Il se pince l'arête du nez mais s'exécute.


— Et ? soupire-t-il.


— Imagine qu'Eric soit juste à côté de moi et passe son temps à poser ses mains sur moi…


— Pas compliqué, grommelle-t-il en serrant les poings.


— Maintenant imagine que j'ai couché avec lui, je reprends sans prêter attention à ce qu'il a dit.


Il se crispe, les mâchoires serrées et un rire sans joie m'échappe quand il rouvre les yeux, dardant un regard meurtrier sur moi.


— Ce n'est pas agréable, n'est-ce pas ? je raille.


— Qu'attends-tu de moi exactement ? Que veux-tu ?


— Ce que je veux ? je demande avec incrédulité. Que tu arrêtes de la laisser t'approcher comme ça, que tu arrêtes de la laisser te toucher comme si je n'étais qu'un objet de décoration ou même inexistante. Mais pire encore, j'aurais voulu que tu n'aies jamais couché avec elle, je crie.


Je sens les rares passants se tourner vers nous.


— Tu ne me le pardonneras donc jamais ? s'enquit-il rageusement.


Je le regarde cherchant à savoir moi-même si je suis capable de lui pardonner ça. Je n'ai jamais été du genre rancunière et je sais donc que j'aurais pu pardonner tout venant de lui. Mais pas qu'il ait couché avec elle, je n'en serais pas capable, je suis trop faible pour ça. Si je n’avais plus jamais eu à voir cette fille, j’aurais pu oublier et passer à autre chose. Sauf qu’elle est toujours là et que la voir me remplit de rage. Cette découverte me frappe de plein fouet et je parle d'une voix tremblante.


— Non. Je pensais… J'ai vraiment cru que je pourrais mais… La voir si près de toi, c'est insupportable et je n'arrive pas à le gérer parce que je n'ai jamais eu à être… Jalouse avant aujourd'hui.

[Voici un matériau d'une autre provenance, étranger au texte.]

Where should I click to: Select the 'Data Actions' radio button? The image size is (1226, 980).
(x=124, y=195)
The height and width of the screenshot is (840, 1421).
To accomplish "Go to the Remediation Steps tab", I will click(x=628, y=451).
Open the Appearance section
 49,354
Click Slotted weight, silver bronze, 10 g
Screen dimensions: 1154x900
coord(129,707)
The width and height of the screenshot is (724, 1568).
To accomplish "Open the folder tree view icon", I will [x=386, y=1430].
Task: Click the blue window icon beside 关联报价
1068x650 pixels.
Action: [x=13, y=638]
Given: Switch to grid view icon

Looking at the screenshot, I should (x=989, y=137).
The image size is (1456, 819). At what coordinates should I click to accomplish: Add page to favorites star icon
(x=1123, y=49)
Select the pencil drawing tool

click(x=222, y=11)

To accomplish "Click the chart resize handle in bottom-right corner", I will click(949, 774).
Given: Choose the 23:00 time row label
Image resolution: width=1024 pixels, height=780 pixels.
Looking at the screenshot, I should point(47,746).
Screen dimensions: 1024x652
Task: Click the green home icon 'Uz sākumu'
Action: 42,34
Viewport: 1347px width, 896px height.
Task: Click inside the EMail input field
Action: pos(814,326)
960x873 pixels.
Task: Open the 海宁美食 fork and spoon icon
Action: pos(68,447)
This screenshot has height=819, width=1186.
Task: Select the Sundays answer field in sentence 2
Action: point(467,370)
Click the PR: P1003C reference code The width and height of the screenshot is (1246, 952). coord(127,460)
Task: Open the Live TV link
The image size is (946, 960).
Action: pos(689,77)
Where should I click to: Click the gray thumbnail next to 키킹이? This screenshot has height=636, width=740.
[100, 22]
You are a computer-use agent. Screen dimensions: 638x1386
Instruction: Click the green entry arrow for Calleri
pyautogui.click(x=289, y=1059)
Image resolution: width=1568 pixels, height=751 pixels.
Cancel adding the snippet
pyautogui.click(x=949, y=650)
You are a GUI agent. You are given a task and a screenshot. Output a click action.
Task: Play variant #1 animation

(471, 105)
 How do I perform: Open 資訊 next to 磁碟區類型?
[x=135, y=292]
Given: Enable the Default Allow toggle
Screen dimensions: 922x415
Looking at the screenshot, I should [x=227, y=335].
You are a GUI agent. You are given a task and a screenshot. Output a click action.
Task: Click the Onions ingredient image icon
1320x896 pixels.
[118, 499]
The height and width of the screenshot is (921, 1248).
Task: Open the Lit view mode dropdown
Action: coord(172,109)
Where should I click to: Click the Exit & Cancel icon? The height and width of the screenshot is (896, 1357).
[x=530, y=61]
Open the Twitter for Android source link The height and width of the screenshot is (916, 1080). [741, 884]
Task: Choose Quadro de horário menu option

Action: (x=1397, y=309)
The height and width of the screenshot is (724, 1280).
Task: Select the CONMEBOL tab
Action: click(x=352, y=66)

Il y a un silence pendant lequel il me fixe, toujours aussi impassible avant de parler.


— Qu'est-ce que cette conversation veut dire exactement ?


— … Je n'en sais rien, j'avoue. J'ai besoin… de réfléchir un peu.


Sur ce, je tourne les talons et pars. Cette fois, il n'essaye pas de me rattraper et même si une partie de moi l'a espéré, ça n'aurait pas été une bonne idée. J'ai vraiment besoin d'être seule, de réfléchir. Tout simplement de m'éloigner de lui.

Je n'arrive pas à oublier qu'il a touché cette fille mais, je n'arrive pas à imaginer continuer à vivre dans ce monde sans lui. Je l'aime, ça ne s'explique pas après tout. Même si nous sommes un couple pas très assortis.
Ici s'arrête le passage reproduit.